### Actions to take
1. In the Mohawk-Appalachian Loop account, how long is the blue-blazed Mohawk Trail?
2. Print the part of the Mohawk-Appalachian Loop account that opens with the words containing "The resident mice" and closes with "hardly ever used.".
3. Proceed with the Mohawk-Appalachian Loop account, writing on from its last sentence.

Sunday, August 20, 2006

Thirty Two Hours on the Mohawk-Appalachian Loop

I tried to keep my pack streamlined with only the essentials, but I needed something to pass the long night I’d be spending alone on the Mohawk Trail. Besides, how much could a paperback copy of Treasure Island weigh?
The resident mice at the Pine Knoll lean-to sat in the rafters, as if reading over my shoulders, while my headlamp burned into the pages of the greatest adventure story of all time. I had just started the book and was at the part where Dr. Livesey and the squire are trying to make sense out of Flint’s cryptic map: ". . .The bar silver is in the north cache; you can find it by the trend of the east hummock, ten fathoms south of the black crag with the face on it."
It reminded me of the nine year-old copy of the Connecticut Walk Book I had been using all day to get here. The directions were clear enough, but the lashes on my shins and the deer tick I found embedded between my fingers made it even clearer just how quickly nature can swallow up a trail when it’s hardly ever used.
The Mohawk is a twenty four-mile blue-blazed trail that was once part of the Appalachian’s original route through Connecticut. Today, the Mohawk connects with the current Appalachian near Cornwall Bridge in the south and at Falls Village in the north, together creating the thirty seven-mile loop I had set out to complete with just one night of camping.
"This is a different world," said the man at the gas station at Cornwall Bridge when I asked if my truck would be safe at the trail head overnight. I don’t know what he was comparing "this" to, but I knew he was right. A hiker in the northwest corner of Connecticut is waved to by motorists as if he were a familiar neighbor, whereas the same backpacker might be seen as a homicidal drifter anywhere else in the state. So I set off into this different world, believing that if I got hurt- if I failed to close this giant loop for any reason at all- I would somehow find a way back home.

### Recorded information
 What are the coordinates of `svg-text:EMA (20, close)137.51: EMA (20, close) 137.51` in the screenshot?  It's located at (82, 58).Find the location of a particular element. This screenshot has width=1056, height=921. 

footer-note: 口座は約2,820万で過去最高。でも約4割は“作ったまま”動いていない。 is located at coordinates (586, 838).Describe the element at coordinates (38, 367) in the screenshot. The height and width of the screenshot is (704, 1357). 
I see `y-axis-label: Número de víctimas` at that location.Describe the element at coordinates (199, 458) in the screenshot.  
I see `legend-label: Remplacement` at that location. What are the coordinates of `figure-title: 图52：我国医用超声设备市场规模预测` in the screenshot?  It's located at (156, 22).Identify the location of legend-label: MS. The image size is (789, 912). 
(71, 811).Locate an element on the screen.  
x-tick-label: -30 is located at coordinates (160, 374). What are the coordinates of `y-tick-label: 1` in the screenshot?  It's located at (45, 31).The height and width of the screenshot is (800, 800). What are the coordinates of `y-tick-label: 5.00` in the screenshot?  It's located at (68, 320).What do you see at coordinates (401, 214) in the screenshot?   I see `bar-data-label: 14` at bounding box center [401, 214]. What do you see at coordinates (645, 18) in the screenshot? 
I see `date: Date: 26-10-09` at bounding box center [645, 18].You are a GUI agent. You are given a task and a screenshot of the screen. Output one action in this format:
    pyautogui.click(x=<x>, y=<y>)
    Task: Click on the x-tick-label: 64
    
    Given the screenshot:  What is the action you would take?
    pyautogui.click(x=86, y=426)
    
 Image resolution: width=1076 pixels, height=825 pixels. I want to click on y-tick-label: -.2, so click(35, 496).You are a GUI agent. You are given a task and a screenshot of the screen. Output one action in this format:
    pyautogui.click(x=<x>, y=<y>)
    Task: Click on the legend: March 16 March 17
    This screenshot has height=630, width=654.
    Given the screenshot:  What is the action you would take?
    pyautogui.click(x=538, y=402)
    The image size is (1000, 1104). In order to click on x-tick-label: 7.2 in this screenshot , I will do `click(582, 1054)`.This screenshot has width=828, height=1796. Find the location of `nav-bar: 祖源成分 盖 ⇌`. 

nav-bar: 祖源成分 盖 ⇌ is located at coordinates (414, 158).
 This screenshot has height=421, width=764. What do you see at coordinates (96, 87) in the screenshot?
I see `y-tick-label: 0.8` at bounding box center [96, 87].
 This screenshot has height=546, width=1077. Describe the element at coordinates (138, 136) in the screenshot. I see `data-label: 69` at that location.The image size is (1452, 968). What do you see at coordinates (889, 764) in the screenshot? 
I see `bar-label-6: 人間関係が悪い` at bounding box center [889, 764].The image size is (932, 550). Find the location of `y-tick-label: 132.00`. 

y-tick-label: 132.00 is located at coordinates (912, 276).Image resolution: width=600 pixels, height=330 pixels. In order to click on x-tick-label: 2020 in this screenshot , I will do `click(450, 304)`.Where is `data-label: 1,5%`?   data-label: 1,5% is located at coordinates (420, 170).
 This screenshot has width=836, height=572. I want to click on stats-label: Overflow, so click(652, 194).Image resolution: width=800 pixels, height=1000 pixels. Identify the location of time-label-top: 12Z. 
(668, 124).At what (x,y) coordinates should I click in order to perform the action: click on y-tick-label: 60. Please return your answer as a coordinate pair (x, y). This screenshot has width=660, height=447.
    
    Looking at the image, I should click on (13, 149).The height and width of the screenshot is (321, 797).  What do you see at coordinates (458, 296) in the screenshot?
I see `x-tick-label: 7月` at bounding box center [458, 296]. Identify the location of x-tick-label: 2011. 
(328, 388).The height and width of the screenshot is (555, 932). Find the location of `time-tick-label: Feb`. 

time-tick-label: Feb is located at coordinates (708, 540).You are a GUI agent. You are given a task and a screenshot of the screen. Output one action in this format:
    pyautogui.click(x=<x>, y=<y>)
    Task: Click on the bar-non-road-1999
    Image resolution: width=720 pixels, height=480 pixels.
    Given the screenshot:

### Per-task outputs
1. Twenty-four miles.

2.
The resident mice at the Pine Knoll lean-to sat in the rafters, as if reading over my shoulders, while my headlamp burned into the pages of the greatest adventure story of all time. I had just started the book and was at the part where Dr. Livesey and the squire are trying to make sense out of Flint’s cryptic map: ". . .The bar silver is in the north cache; you can find it by the trend of the east hummock, ten fathoms south of the black crag with the face on it."
It reminded me of the nine year-old copy of the Connecticut Walk Book I had been using all day to get here. The directions were clear enough, but the lashes on my shins and the deer tick I found embedded between my fingers made it even clearer just how quickly nature can swallow up a trail when it’s hardly ever used.

3.
My truck was twenty miles away now, and while the hard floor of the lean-to felt good on my sore back, I knew that the next day’s seventeen mile-hike would be my biggest challenge, but not because the terrain would be any harder.
In fact, I found the Mohawk’s terrain to be much more challenging than that of the loop’s thirteen southbound miles on the Appalachian. The Mohawk Trail alone brings you up and over seven Berkshire peaks that are over one thousand feet in elevation, two of which are over sixteen hundred feet.
For the most part, I maintained a two-mile an hour pace and made a point of resting at the top of each hour, even if I didn’t need it. These five-minute breaks were just enough for recovery, but not so long to cool down and stiffen up.
That is, until I chanced across one of the most elusive animals in the state, stalling my trip for nearly twenty minutes.
Two weeks ago, I wrote about my desire to see a black bear in the wild, but kept to myself my even stronger wishes to see a bobcat, figuring such a sighting was a little less likely. Six hours into the hike, though, I spotted an animal about twice the size of my own house cat, stalking something in a grassy field near Route 43 in Cornwall. I straddled an old stone wall that was lined with "No Trespassing" signs and snapped a few photos of the predator, about fifty yards away. When I heard a car approaching, I hopped off the wall which frightened the cat to the edge of the woods where it sat waiting for me to leave.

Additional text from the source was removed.